Epidemiology of Hospital Infections Indian Medical PG Practice Questions and MCQs
Practice Indian Medical PG questions for Epidemiology of Hospital Infections. These multiple choice questions (MCQs) cover important concepts and help you prepare for your exams.
Epidemiology of Hospital Infections Indian Medical PG Question 1: Which infection commonly spreads to newborns through caregivers?
- A. Candida parapsilosis (Correct Answer)
- B. Candida albicans
- C. Candida tropicalis
- D. Candida glabrata
Epidemiology of Hospital Infections Explanation: ***Candida parapsilosis***
- This species is a well-known cause of **nosocomial bloodstream infections** in neonates, particularly in **premature infants** and those with central venous catheters. It is often spread via the hands of **healthcare workers**.
- Its ability to form **biofilms on medical devices** (like catheters) further facilitates its transmission and makes it a significant infectious agent in neonatal intensive care units (NICUs).
*Candida albicans*
- While *Candida albicans* is the **most common Candida species** causing infections in humans, including superficial and invasive candidiasis in neonates, its transmission is less frequently linked to direct caregiver spread in the context of outbreaks compared to *C. parapsilosis*.
- Neonatal *C. albicans* infections are often acquired **vertically from the mother** or through endogenous gut colonization.
*Candida tropicalis*
- *Candida tropicalis* can cause **invasive candidiasis**, especially in immunocompromised patients, but it is less frequently implicated in **outbreaks** attributed to hand-to-patient transmission by caregivers in NICUs than *C. parapsilosis*.

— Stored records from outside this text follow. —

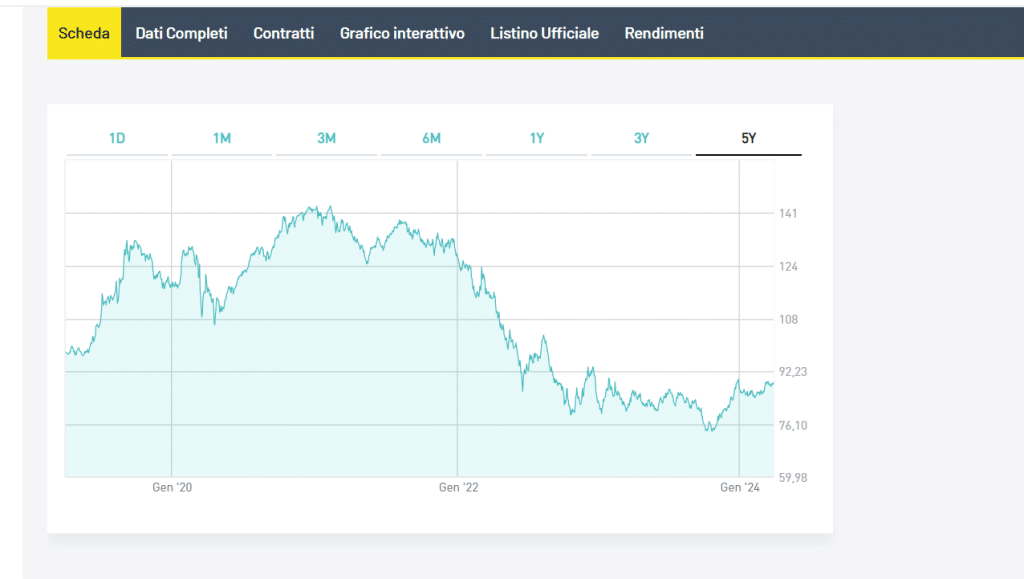Open Grafico interattivo from the navigation bar
The image size is (1024, 579).
coord(402,33)
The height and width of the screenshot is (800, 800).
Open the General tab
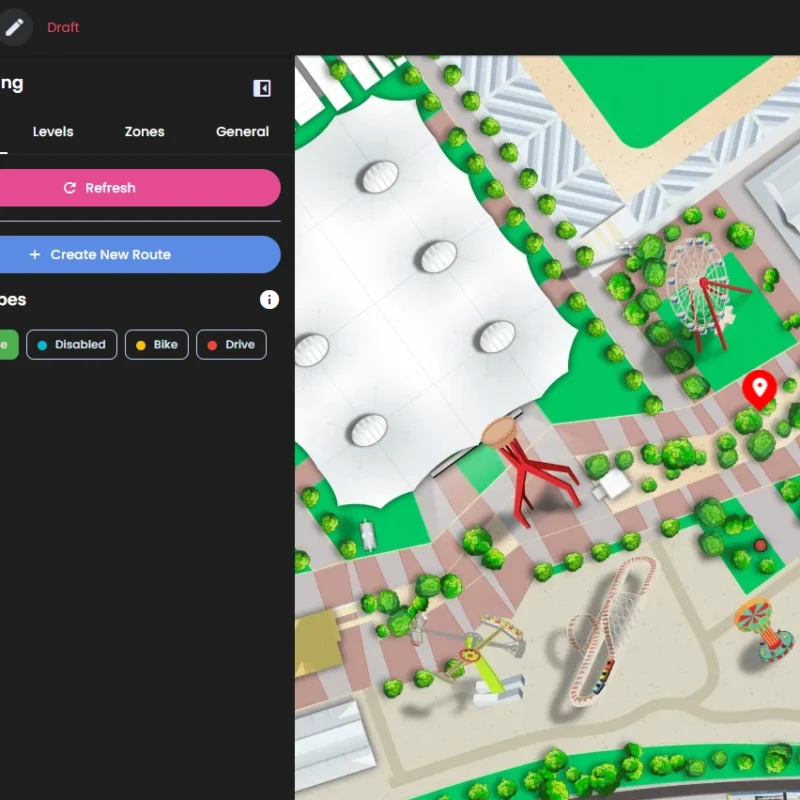click(x=241, y=131)
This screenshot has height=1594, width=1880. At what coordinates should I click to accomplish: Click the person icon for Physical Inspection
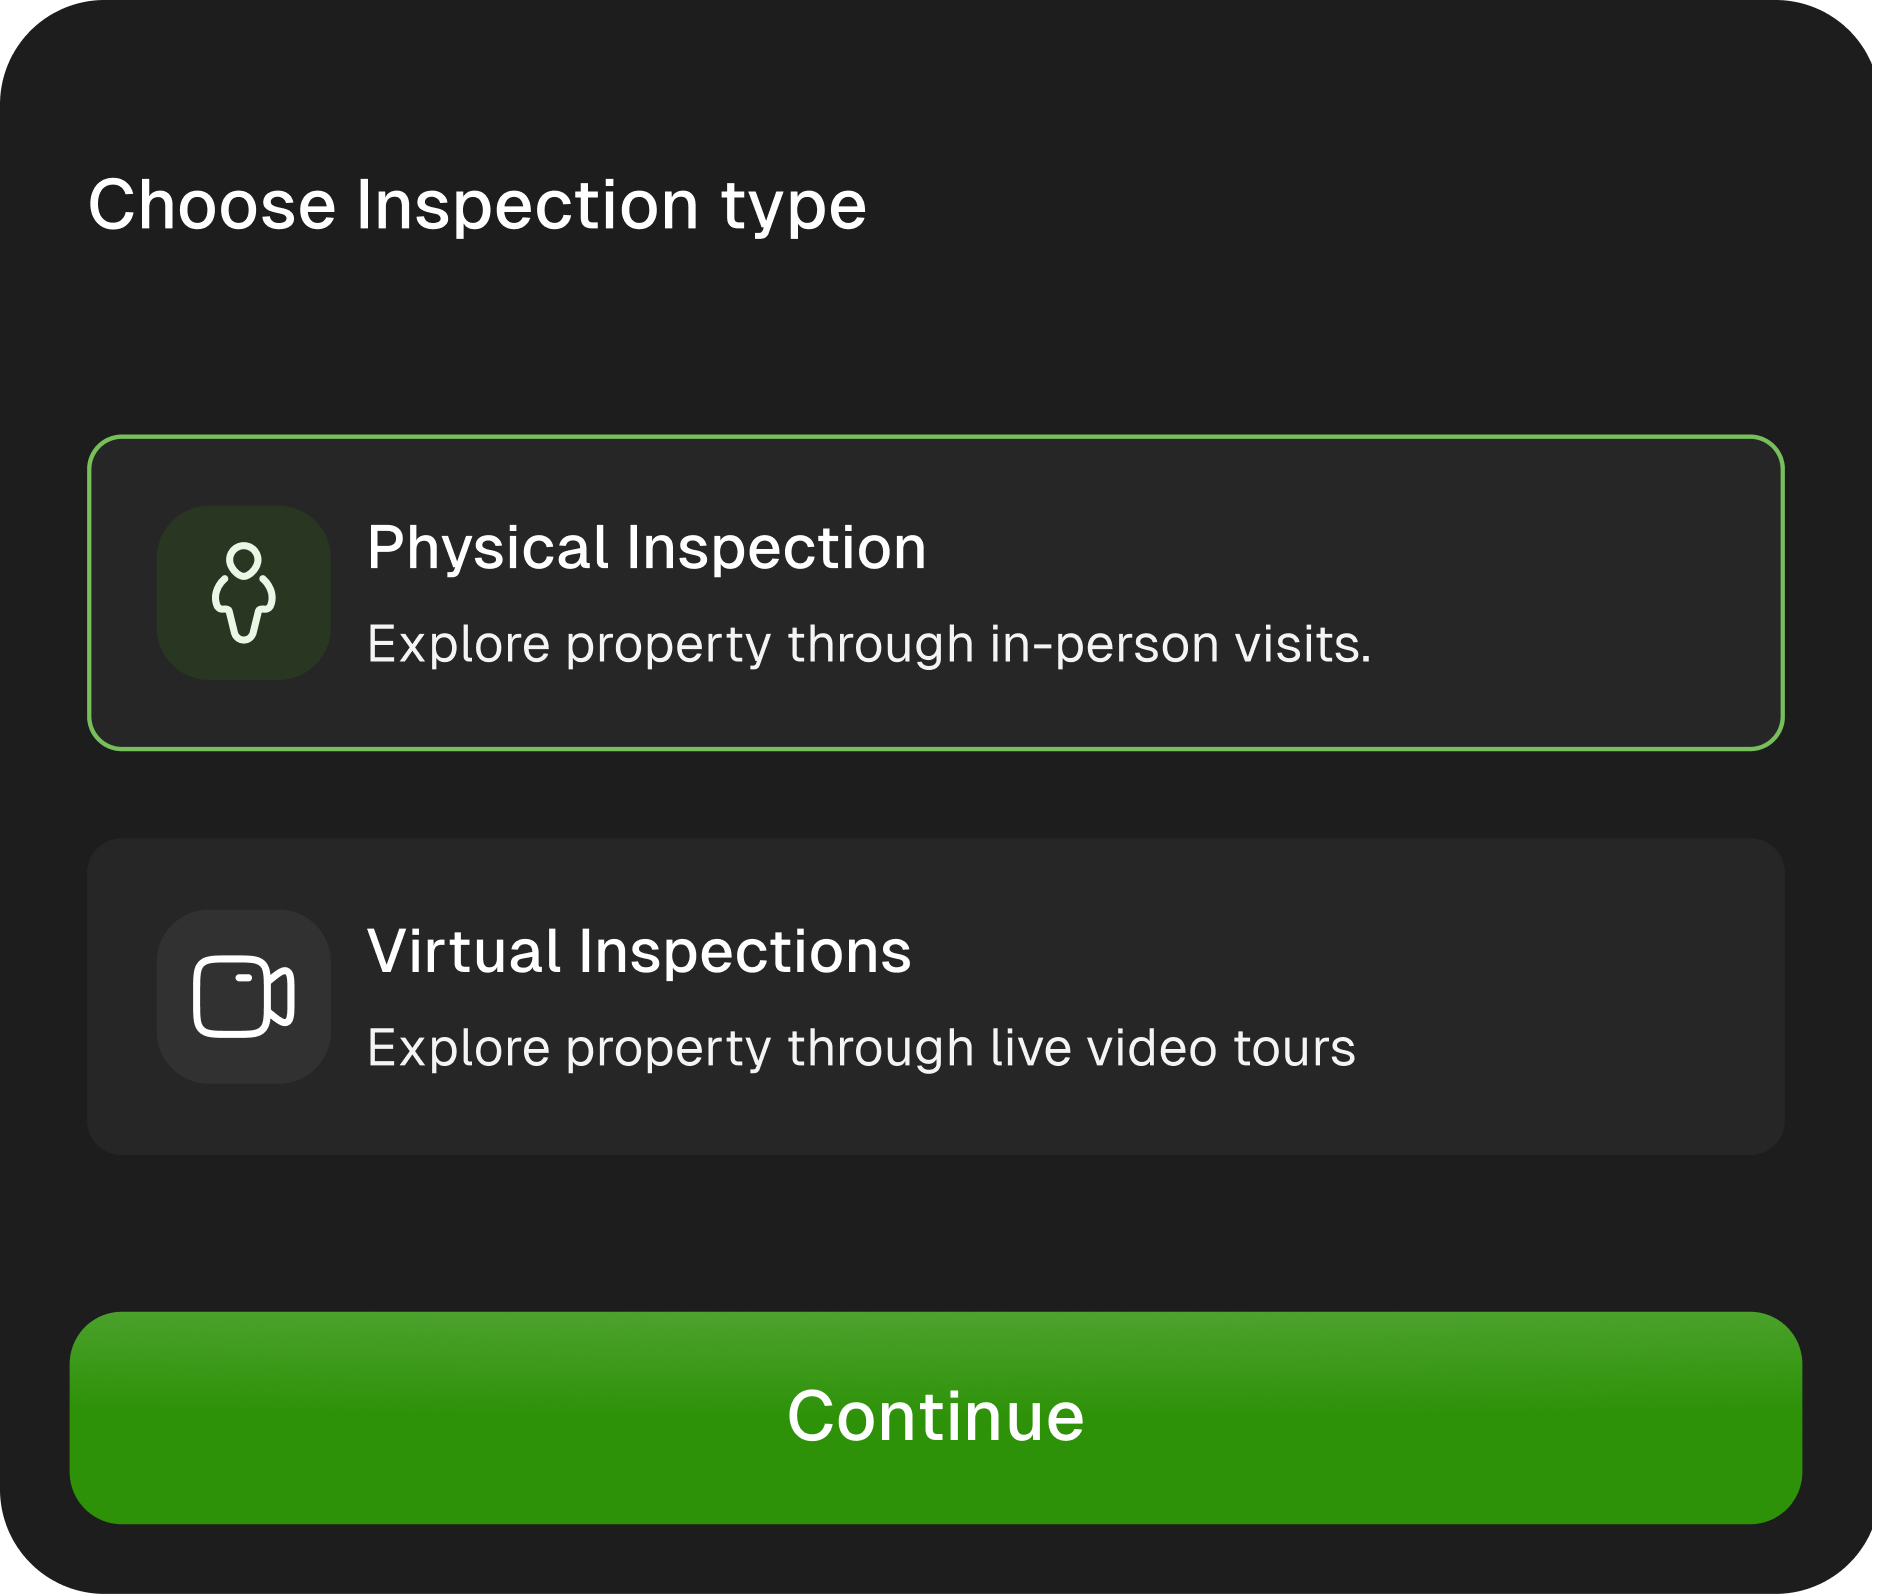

- It is often associated with **neutropenia** and broad-spectrum antibiotic use.
*Candida glabrata*
- *Candida glabrata* is a significant pathogen, particularly in adults and immunocompromised individuals, known for its **fluconazole resistance**.

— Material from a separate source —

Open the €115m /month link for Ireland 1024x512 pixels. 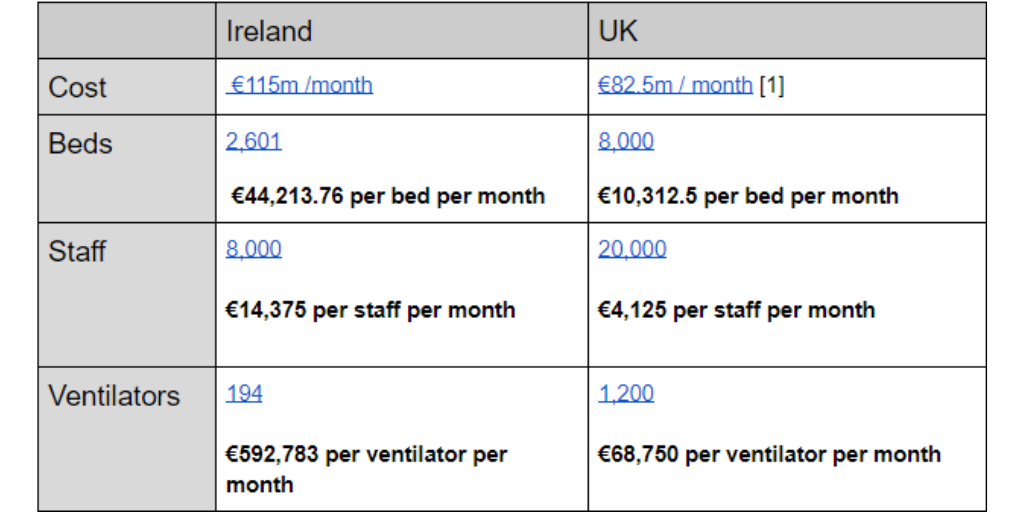click(301, 86)
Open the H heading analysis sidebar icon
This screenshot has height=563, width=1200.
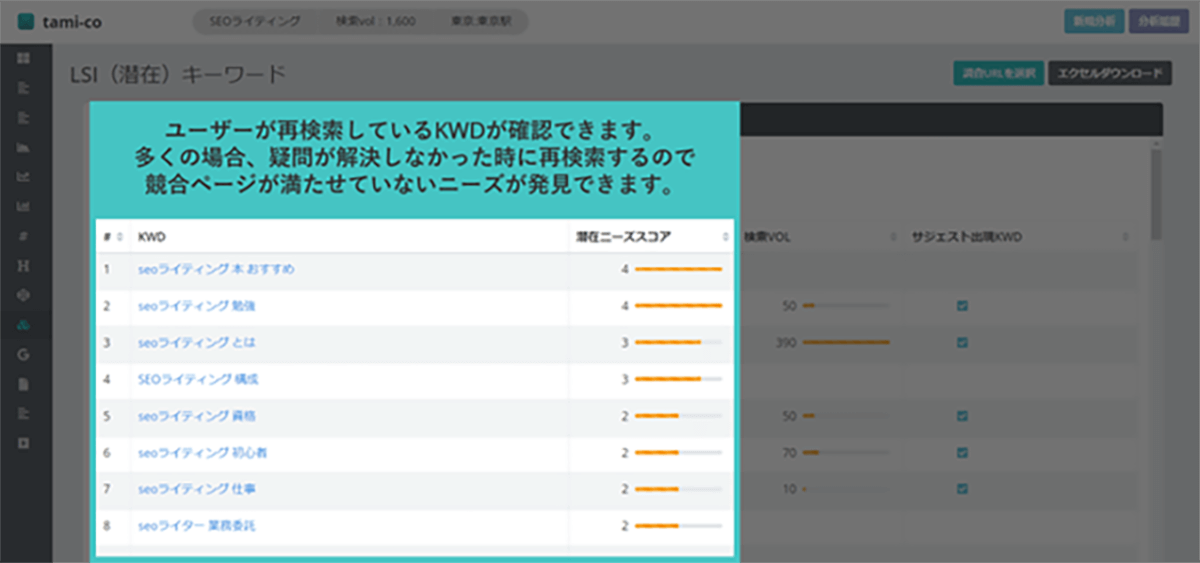[24, 266]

- While it can cause bloodstream infections, it is not typically recognized as a primary cause of **caregiver-spread outbreaks** in newborns to the same extent as *C. parapsilosis*.
Epidemiology of Hospital Infections Indian Medical PG Question 2: What is the best way to control the MRSA infection in the ward?
- A. Fumigation of ward frequently
- B. Washing hand before and after attending patients (Correct Answer)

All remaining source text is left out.